Berlin (taz) – Es sollte ein Symbol für die Verständigungsbereitschaft zwischen Griechen und Türken auf der geteilten Insel Zypern werden: Am Montag abend traten der griechische Sänger Sakis Rouvas und der Türke Burak Kut gemeinsam in einem Konzert in der zypriotischen Hauptstadt Nikosia auf. Zwei Popstars mit Lennons „Give Peace a Chance“ und Dylans „Knocking on Heaven's Dorr“ in einem Fußballstadion: Nichts Ungewöhnliches, sollte man meinen. Doch in der geteilten Hauptstadt, wo Griechen und Türken einander nicht einmal besuchen dürfen, war es ein bisher einmaliges Ereignis.

Mitten in der UNO-Pufferzone, auf einem ehemaligen Fußballplatz, der ausgerechnet den Namen „Taksim“ (Teilung) trägt, kamen rund 4.000 junge Leute aus beiden Volksgruppen zusammen. Durch Stacheldrahtsperren leiteten Blauhelmsoldaten die Konzertbesucher auf die Tribünen. „Es ist ein Stück Geschichte, und wir wollen ein Teil davon sein“, begründete der Zyperntürke Nadin Turan (28), warum er zum Konzert gekommen war. „Vielleicht finde ich einen zyperntürkischen Freund“, meinte die Griechin Lydia Melissas Gavnelides.
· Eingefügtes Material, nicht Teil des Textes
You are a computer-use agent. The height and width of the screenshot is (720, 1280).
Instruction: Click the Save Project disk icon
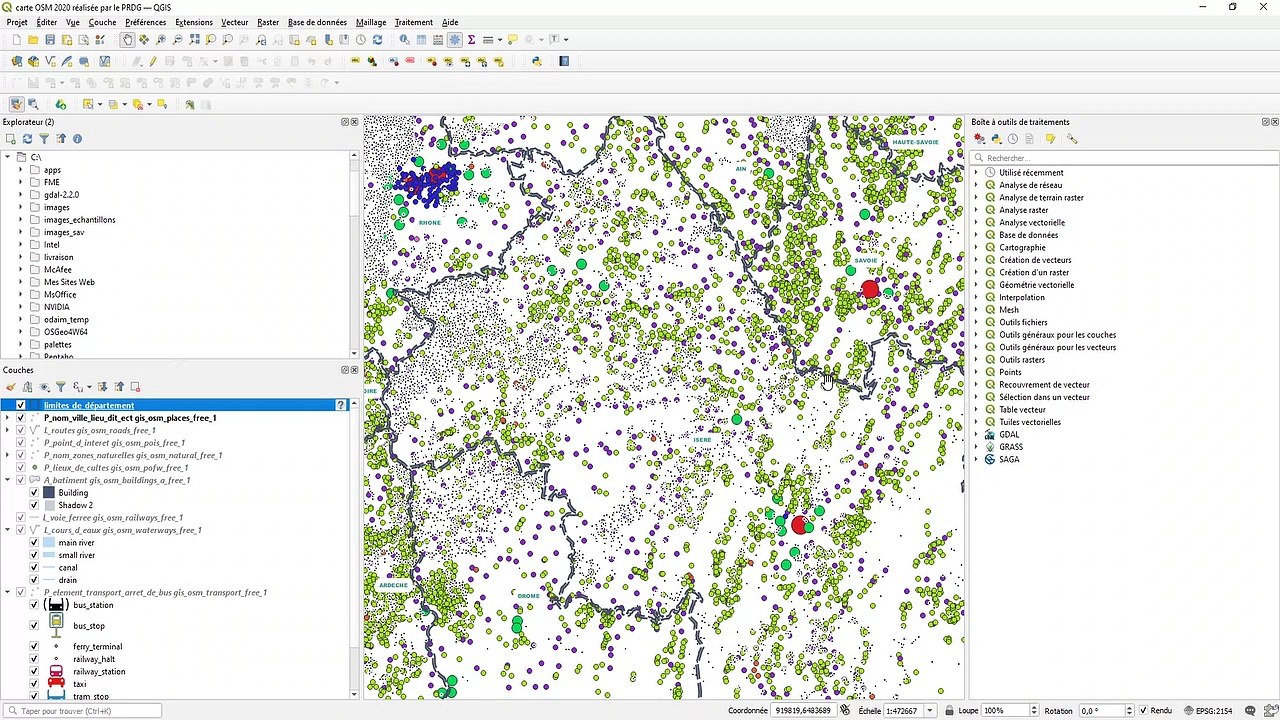click(x=50, y=40)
Nicht nur das zypriotische Fernsehen, sogar der türkische Staatssender TRT1 übertrugen das Konzert live.

Der Abend wurde zum Symbol der Freundschaft zwischen den Volksgruppen, so wie es sich die Vereinten Nationen und die privaten Veranstalter erhofft hatten. Überschattet wurde das Friedenskonzert jedoch von den schwersten Unruhen seit Jahren. Zyperngriechische Versöhnungsgegner lieferten sich in Süd-Nikosia Straßenschlachten mit der Polizei. Sie errichteten brennende Straßenbarrikaden, die Polizei setzte Tränengas ein. Die Bilanz: Fünf zerstörte Einsatzfahrzeuge, eingeschlagene Scheiben, 39 Verletzte, darunter 24 Polizisten, und 55 Festnahmen. Es seien die schlimmsten Auseinandersetzungen gewesen, die er je erlebt habe, sagte ein Polizist.
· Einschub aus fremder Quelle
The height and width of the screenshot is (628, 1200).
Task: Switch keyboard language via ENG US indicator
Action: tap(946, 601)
Ursprünglicher Plan der nationalistischen Demonstranten war es gewesen, die Konzertbesucher am Betreten des Fußballplatzes zu hindern. Als das nicht gelang, begannen die Ausschreitungen. Auf dem Eleftheria-Platz, nur wenige hundert Meter von der Pufferzone entfernt, war ein Gegenkonzert geplant, zu dem etwa 1.000 Menschen kamen. So lange 30.000 türkische Soldaten Nord-Zypern besetzt hielten, gebe es keinen Grund für Versöhnungsgesten, begründeten die vor allem jugendlichen Nationalisten ihre Ablehnung des UN-Konzerts. Veranstalter war der Zypriotische Motoradclub. Der Verein hatte schon im vergangenen Jahr mit einer Reise von Berlin nach Kyrenia im besetzten Norden der Insel auf sich aufmerksam gemacht.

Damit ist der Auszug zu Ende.